[Stored records]

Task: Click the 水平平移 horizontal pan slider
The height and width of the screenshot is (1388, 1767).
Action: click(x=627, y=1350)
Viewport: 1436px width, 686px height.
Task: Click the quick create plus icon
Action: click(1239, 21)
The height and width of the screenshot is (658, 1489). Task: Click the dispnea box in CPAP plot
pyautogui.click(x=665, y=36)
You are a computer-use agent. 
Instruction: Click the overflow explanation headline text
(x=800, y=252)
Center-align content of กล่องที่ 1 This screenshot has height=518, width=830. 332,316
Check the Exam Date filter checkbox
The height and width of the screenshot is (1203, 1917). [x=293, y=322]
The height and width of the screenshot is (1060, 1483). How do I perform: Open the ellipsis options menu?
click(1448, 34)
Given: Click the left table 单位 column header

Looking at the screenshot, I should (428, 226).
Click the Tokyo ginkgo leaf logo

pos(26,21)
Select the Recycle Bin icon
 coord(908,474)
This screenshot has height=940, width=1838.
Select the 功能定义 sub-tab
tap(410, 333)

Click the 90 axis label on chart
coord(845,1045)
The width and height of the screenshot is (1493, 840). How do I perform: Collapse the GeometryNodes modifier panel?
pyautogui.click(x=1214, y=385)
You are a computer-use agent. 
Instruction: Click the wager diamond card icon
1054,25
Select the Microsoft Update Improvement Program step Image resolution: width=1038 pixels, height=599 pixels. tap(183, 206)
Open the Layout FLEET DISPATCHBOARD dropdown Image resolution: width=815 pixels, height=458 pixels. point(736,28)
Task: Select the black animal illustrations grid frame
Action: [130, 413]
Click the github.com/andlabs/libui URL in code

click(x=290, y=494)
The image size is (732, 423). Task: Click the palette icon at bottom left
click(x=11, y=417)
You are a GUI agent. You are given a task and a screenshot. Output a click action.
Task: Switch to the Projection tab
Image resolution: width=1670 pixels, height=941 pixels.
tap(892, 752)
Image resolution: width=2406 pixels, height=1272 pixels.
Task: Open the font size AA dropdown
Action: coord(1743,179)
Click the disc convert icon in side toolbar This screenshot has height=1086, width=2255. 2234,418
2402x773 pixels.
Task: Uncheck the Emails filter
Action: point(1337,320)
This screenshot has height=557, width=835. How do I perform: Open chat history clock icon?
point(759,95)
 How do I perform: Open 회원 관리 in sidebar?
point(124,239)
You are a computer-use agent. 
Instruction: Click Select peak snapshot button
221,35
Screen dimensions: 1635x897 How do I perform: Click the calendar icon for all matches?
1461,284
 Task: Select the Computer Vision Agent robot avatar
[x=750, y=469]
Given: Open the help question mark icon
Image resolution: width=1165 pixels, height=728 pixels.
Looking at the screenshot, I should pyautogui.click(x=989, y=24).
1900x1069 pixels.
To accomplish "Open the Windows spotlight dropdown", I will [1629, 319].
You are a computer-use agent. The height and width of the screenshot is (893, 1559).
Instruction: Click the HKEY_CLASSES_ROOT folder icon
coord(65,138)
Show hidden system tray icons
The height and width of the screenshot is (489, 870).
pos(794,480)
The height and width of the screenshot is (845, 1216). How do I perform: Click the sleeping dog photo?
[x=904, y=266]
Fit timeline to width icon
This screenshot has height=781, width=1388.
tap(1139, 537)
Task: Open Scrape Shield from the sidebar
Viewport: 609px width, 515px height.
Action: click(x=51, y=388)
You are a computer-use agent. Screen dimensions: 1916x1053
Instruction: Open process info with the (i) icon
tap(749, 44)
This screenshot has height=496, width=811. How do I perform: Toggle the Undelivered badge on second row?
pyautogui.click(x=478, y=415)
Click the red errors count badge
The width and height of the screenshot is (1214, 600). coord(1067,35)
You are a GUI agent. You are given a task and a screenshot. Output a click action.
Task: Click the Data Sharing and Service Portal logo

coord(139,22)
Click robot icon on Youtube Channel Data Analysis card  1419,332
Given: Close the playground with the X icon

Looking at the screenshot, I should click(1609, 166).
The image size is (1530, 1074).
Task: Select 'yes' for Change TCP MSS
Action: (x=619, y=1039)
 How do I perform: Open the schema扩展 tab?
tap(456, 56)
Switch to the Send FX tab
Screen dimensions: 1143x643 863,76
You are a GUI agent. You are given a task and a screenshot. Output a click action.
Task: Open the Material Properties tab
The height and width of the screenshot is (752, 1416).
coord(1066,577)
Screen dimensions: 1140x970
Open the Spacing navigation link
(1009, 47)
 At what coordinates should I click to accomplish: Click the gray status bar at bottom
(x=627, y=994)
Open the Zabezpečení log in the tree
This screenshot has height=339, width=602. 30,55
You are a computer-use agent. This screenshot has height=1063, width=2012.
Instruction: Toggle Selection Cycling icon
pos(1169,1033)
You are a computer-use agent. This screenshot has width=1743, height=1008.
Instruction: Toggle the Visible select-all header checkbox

◆ What you have to do
Only the lines from the one containing "How do I perform: Open the schema扩展 tab?" through the final line of the records above should be printed, exactly as they stand.

◆ Response below
 How do I perform: Open the schema扩展 tab?
tap(456, 56)
Switch to the Send FX tab
Screen dimensions: 1143x643 863,76
You are a GUI agent. You are given a task and a screenshot. Output a click action.
Task: Open the Material Properties tab
The height and width of the screenshot is (752, 1416).
coord(1066,577)
Screen dimensions: 1140x970
Open the Spacing navigation link
(1009, 47)
 At what coordinates should I click to accomplish: Click the gray status bar at bottom
(x=627, y=994)
Open the Zabezpečení log in the tree
This screenshot has height=339, width=602. 30,55
You are a computer-use agent. This screenshot has height=1063, width=2012.
Instruction: Toggle Selection Cycling icon
pos(1169,1033)
You are a computer-use agent. This screenshot has width=1743, height=1008.
Instruction: Toggle the Visible select-all header checkbox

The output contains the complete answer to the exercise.